Editor’s note: This paper was presented at the ARF AUDIENCExSCIENCE Conference in mid-June. The reportage here covers only a portion of their work, however, the full presentation is available with the link below.
Building Brands: Heavy Buyers or Non-Buyers – The Debate Goes On
Original research conducted by:
Rachel Kennedy – Associate Director, Product Development, Ehrenberg-Bass Institute
Leslie Wood – Chief Research Officer, Nielsen Catalina Solutions
Two apparently opposite points of view – both supported by lots of empirical evidence and research rigor. To resolve this issue, EBI and NCS got together to provide a nuanced combined approach:
- To build a brand, you need to align your strategy, your creative and your target. They need to support and align with each other.

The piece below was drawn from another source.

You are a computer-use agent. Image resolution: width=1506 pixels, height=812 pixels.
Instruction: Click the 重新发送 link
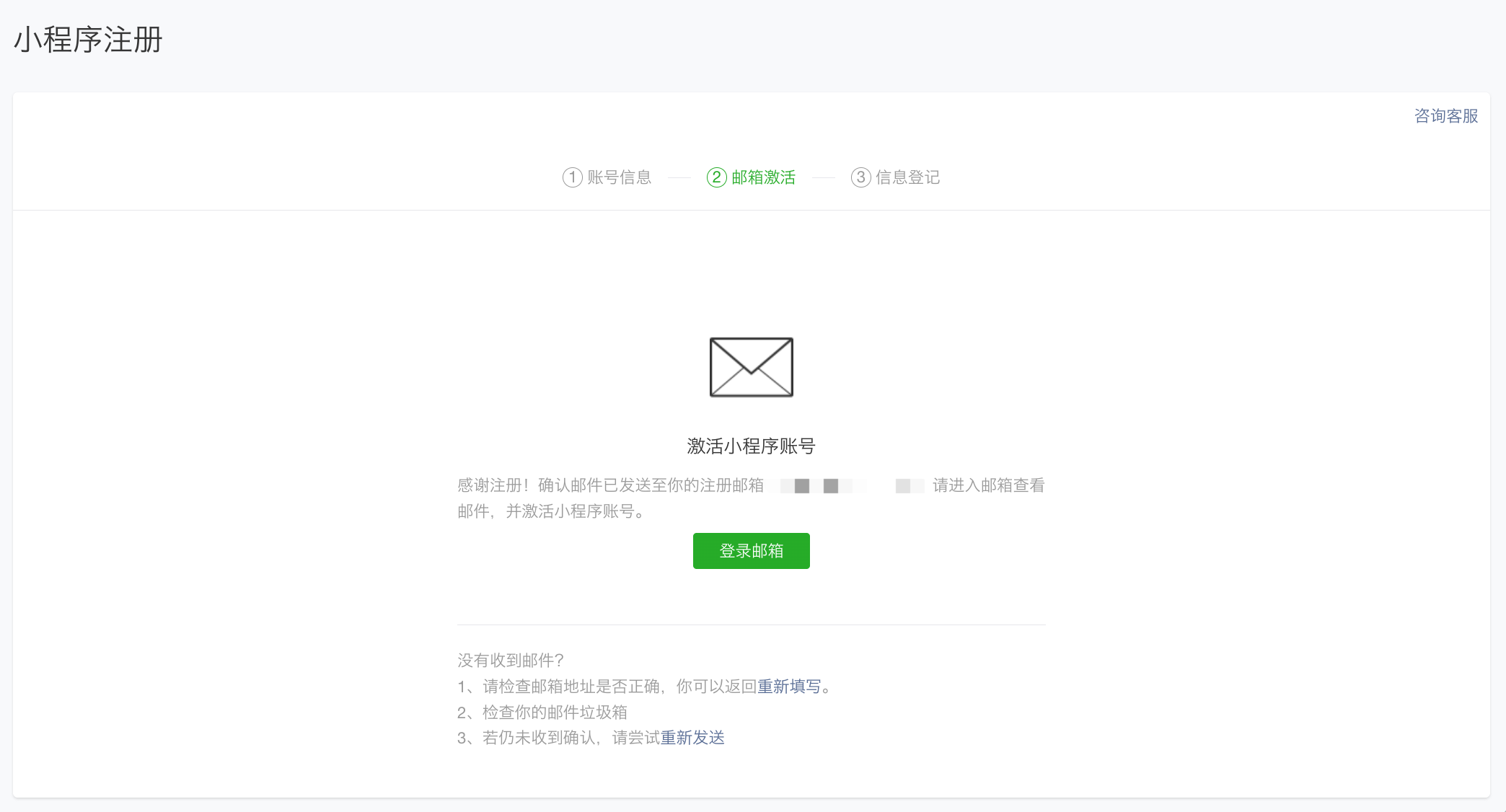coord(692,738)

- Know your brand, set your strategy and build your creative. Then test your creative. Test to see if it there is a strong response from your strategic target.
- If yes, great. If no, go back and rework your creative. This takes time, so either use an older creative or target the audience that is receptive to your creative.
- Select the target to fit the creative and measure.
From the NCS Playbook:
- Know your brand. Use the NCS brand signatures to understand who the consumers are.
- Creative messages resonate differently by segment. Advertise to those who respond, even if it means changing the target. But also think about the whole spectrum, some creative messages just don’t resonant enough. No matter who you target, you get an audience outside of your resonant target.
- Select the media that aligns with who the message resonates with – advertising to consumers who don’t respond to wastes media dollars.
From Ehrenberg-Bass:
- Benchmarks give context for the category and brand – how any brand should look and how it will grow for growth opportunities.
- Brands are in different starting positions (Stable, Growing, New Successful, New Failed, Declining).
- Loyalty is broadly predictable and a function of the category and size. Brands vary in penetration but not so much in purchase frequency. In general, there are very few loyal brands.
- Chasing ROI metrics can be counter to a growth strategy. Higher response is only as good as segment size. If you have a campaign that doesn’t work, get rid of it, bring an old one back or create a new campaign.